The listing below should be copied in full, word for word.
■ ■ ■
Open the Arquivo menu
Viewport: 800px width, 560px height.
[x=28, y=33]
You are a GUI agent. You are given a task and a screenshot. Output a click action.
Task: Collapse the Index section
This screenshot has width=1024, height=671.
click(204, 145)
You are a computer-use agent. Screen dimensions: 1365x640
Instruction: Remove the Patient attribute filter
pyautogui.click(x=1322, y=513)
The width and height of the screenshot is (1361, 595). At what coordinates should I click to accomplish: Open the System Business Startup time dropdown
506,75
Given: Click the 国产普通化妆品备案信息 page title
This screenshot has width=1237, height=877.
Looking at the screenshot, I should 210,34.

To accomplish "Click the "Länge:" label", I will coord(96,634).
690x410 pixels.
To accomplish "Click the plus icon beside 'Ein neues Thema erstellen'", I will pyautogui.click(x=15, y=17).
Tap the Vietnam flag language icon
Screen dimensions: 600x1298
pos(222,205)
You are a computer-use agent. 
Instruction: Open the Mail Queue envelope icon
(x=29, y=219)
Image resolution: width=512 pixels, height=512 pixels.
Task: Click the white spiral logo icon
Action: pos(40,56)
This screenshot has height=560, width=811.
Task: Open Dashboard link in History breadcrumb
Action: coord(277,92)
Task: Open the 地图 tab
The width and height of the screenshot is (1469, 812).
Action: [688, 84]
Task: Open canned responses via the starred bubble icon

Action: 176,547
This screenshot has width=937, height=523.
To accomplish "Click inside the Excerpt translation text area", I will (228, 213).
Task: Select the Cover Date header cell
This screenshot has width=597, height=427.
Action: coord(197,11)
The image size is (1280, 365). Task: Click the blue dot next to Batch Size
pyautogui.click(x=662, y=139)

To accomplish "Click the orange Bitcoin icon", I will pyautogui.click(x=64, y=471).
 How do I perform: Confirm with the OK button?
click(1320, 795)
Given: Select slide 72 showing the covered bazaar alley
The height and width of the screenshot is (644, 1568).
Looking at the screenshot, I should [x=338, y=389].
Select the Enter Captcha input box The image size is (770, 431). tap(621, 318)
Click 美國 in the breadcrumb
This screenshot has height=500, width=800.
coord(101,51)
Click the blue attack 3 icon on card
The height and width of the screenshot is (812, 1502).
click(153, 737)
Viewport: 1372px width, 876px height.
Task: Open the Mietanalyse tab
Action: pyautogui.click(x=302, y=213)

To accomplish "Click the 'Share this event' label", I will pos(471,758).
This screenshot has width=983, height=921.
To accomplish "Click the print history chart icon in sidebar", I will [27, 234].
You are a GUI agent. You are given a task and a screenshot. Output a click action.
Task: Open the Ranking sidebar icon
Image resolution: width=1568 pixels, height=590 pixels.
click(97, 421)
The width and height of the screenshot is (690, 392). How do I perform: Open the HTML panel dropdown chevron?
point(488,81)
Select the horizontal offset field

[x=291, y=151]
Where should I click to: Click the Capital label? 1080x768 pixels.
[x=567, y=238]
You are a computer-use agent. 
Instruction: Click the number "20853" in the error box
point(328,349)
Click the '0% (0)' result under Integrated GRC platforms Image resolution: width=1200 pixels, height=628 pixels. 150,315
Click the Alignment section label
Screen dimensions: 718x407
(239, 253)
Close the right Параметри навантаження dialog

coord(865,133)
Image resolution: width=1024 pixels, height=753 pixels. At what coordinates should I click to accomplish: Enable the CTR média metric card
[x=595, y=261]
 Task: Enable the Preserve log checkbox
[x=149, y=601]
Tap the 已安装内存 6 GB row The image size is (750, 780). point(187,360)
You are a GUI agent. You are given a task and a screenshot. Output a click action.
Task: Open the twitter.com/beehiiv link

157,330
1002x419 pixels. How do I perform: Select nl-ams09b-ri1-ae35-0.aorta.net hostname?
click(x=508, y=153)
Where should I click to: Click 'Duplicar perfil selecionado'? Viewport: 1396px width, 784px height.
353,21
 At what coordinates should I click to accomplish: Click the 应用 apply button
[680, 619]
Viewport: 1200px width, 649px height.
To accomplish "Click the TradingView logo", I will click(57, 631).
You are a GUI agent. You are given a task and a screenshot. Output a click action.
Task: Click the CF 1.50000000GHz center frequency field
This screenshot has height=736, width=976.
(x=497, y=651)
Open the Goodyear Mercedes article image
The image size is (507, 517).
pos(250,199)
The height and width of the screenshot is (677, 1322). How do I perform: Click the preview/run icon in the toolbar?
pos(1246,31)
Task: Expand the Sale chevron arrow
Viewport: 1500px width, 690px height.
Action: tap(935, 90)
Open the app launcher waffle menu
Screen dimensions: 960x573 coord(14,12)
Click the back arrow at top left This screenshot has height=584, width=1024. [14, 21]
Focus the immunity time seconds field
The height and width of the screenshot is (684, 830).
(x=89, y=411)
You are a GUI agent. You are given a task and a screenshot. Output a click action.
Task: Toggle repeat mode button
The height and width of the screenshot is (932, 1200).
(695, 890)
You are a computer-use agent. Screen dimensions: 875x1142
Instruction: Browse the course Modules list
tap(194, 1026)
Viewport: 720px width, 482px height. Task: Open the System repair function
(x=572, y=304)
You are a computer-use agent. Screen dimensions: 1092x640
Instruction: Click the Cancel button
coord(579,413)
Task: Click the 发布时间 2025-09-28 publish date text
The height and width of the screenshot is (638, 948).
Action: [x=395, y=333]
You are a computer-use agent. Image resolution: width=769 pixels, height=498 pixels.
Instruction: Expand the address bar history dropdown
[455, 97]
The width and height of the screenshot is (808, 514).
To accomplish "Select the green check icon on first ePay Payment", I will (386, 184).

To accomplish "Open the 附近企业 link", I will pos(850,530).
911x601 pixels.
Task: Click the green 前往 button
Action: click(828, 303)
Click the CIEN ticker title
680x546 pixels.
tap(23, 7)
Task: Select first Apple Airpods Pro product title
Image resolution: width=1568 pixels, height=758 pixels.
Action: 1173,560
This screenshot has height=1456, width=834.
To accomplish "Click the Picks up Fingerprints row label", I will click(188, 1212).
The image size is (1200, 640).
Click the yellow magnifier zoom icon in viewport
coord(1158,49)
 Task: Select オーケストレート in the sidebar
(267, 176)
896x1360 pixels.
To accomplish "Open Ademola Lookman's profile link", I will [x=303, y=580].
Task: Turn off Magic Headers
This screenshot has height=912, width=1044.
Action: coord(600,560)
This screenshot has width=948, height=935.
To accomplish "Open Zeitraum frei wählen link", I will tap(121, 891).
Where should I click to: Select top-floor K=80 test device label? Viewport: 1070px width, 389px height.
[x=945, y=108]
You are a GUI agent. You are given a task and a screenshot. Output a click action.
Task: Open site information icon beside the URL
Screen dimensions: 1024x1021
■ ■ ■
> [Exercise result]:
Open the Arquivo menu
Viewport: 800px width, 560px height.
[x=28, y=33]
You are a GUI agent. You are given a task and a screenshot. Output a click action.
Task: Collapse the Index section
This screenshot has width=1024, height=671.
click(204, 145)
You are a computer-use agent. Screen dimensions: 1365x640
Instruction: Remove the Patient attribute filter
pyautogui.click(x=1322, y=513)
The width and height of the screenshot is (1361, 595). At what coordinates should I click to accomplish: Open the System Business Startup time dropdown
506,75
Given: Click the 国产普通化妆品备案信息 page title
This screenshot has width=1237, height=877.
Looking at the screenshot, I should 210,34.

To accomplish "Click the "Länge:" label", I will coord(96,634).
690x410 pixels.
To accomplish "Click the plus icon beside 'Ein neues Thema erstellen'", I will pyautogui.click(x=15, y=17).
Tap the Vietnam flag language icon
Screen dimensions: 600x1298
pos(222,205)
You are a computer-use agent. 
Instruction: Open the Mail Queue envelope icon
(x=29, y=219)
Image resolution: width=512 pixels, height=512 pixels.
Task: Click the white spiral logo icon
Action: pos(40,56)
This screenshot has height=560, width=811.
Task: Open Dashboard link in History breadcrumb
Action: coord(277,92)
Task: Open the 地图 tab
The width and height of the screenshot is (1469, 812).
Action: [688, 84]
Task: Open canned responses via the starred bubble icon

Action: 176,547
This screenshot has width=937, height=523.
To accomplish "Click inside the Excerpt translation text area", I will (228, 213).
Task: Select the Cover Date header cell
This screenshot has width=597, height=427.
Action: coord(197,11)
The image size is (1280, 365). Task: Click the blue dot next to Batch Size
pyautogui.click(x=662, y=139)

To accomplish "Click the orange Bitcoin icon", I will pyautogui.click(x=64, y=471).
 How do I perform: Confirm with the OK button?
click(1320, 795)
Given: Select slide 72 showing the covered bazaar alley
The height and width of the screenshot is (644, 1568).
Looking at the screenshot, I should [x=338, y=389].
Select the Enter Captcha input box The image size is (770, 431). tap(621, 318)
Click 美國 in the breadcrumb
This screenshot has height=500, width=800.
coord(101,51)
Click the blue attack 3 icon on card
The height and width of the screenshot is (812, 1502).
click(153, 737)
Viewport: 1372px width, 876px height.
Task: Open the Mietanalyse tab
Action: pyautogui.click(x=302, y=213)

To accomplish "Click the 'Share this event' label", I will pos(471,758).
This screenshot has width=983, height=921.
To accomplish "Click the print history chart icon in sidebar", I will [27, 234].
You are a GUI agent. You are given a task and a screenshot. Output a click action.
Task: Open the Ranking sidebar icon
Image resolution: width=1568 pixels, height=590 pixels.
click(97, 421)
The width and height of the screenshot is (690, 392). How do I perform: Open the HTML panel dropdown chevron?
point(488,81)
Select the horizontal offset field

[x=291, y=151]
Where should I click to: Click the Capital label? 1080x768 pixels.
[x=567, y=238]
You are a computer-use agent. 
Instruction: Click the number "20853" in the error box
point(328,349)
Click the '0% (0)' result under Integrated GRC platforms Image resolution: width=1200 pixels, height=628 pixels. 150,315
Click the Alignment section label
Screen dimensions: 718x407
(239, 253)
Close the right Параметри навантаження dialog

coord(865,133)
Image resolution: width=1024 pixels, height=753 pixels. At what coordinates should I click to accomplish: Enable the CTR média metric card
[x=595, y=261]
 Task: Enable the Preserve log checkbox
[x=149, y=601]
Tap the 已安装内存 6 GB row The image size is (750, 780). point(187,360)
You are a GUI agent. You are given a task and a screenshot. Output a click action.
Task: Open the twitter.com/beehiiv link

157,330
1002x419 pixels. How do I perform: Select nl-ams09b-ri1-ae35-0.aorta.net hostname?
click(x=508, y=153)
Where should I click to: Click 'Duplicar perfil selecionado'? Viewport: 1396px width, 784px height.
353,21
 At what coordinates should I click to accomplish: Click the 应用 apply button
[680, 619]
Viewport: 1200px width, 649px height.
To accomplish "Click the TradingView logo", I will click(57, 631).
You are a GUI agent. You are given a task and a screenshot. Output a click action.
Task: Click the CF 1.50000000GHz center frequency field
This screenshot has height=736, width=976.
(x=497, y=651)
Open the Goodyear Mercedes article image
The image size is (507, 517).
pos(250,199)
The height and width of the screenshot is (677, 1322). How do I perform: Click the preview/run icon in the toolbar?
pos(1246,31)
Task: Expand the Sale chevron arrow
Viewport: 1500px width, 690px height.
Action: tap(935, 90)
Open the app launcher waffle menu
Screen dimensions: 960x573 coord(14,12)
Click the back arrow at top left This screenshot has height=584, width=1024. [14, 21]
Focus the immunity time seconds field
The height and width of the screenshot is (684, 830).
(x=89, y=411)
You are a GUI agent. You are given a task and a screenshot. Output a click action.
Task: Toggle repeat mode button
The height and width of the screenshot is (932, 1200).
(695, 890)
You are a computer-use agent. Screen dimensions: 875x1142
Instruction: Browse the course Modules list
tap(194, 1026)
Viewport: 720px width, 482px height. Task: Open the System repair function
(x=572, y=304)
You are a computer-use agent. Screen dimensions: 1092x640
Instruction: Click the Cancel button
coord(579,413)
Task: Click the 发布时间 2025-09-28 publish date text
The height and width of the screenshot is (638, 948).
Action: [x=395, y=333]
You are a computer-use agent. Image resolution: width=769 pixels, height=498 pixels.
Instruction: Expand the address bar history dropdown
[455, 97]
The width and height of the screenshot is (808, 514).
To accomplish "Select the green check icon on first ePay Payment", I will (386, 184).

To accomplish "Open the 附近企业 link", I will pos(850,530).
911x601 pixels.
Task: Click the green 前往 button
Action: click(828, 303)
Click the CIEN ticker title
680x546 pixels.
tap(23, 7)
Task: Select first Apple Airpods Pro product title
Image resolution: width=1568 pixels, height=758 pixels.
Action: 1173,560
This screenshot has height=1456, width=834.
To accomplish "Click the Picks up Fingerprints row label", I will click(188, 1212).
The image size is (1200, 640).
Click the yellow magnifier zoom icon in viewport
coord(1158,49)
 Task: Select オーケストレート in the sidebar
(267, 176)
896x1360 pixels.
To accomplish "Open Ademola Lookman's profile link", I will [x=303, y=580].
Task: Turn off Magic Headers
This screenshot has height=912, width=1044.
Action: coord(600,560)
This screenshot has width=948, height=935.
To accomplish "Open Zeitraum frei wählen link", I will tap(121, 891).
Where should I click to: Select top-floor K=80 test device label? Viewport: 1070px width, 389px height.
[x=945, y=108]
You are a GUI agent. You are given a task and a screenshot. Output a click action.
Task: Open site information icon beside the URL
Screen dimensions: 1024x1021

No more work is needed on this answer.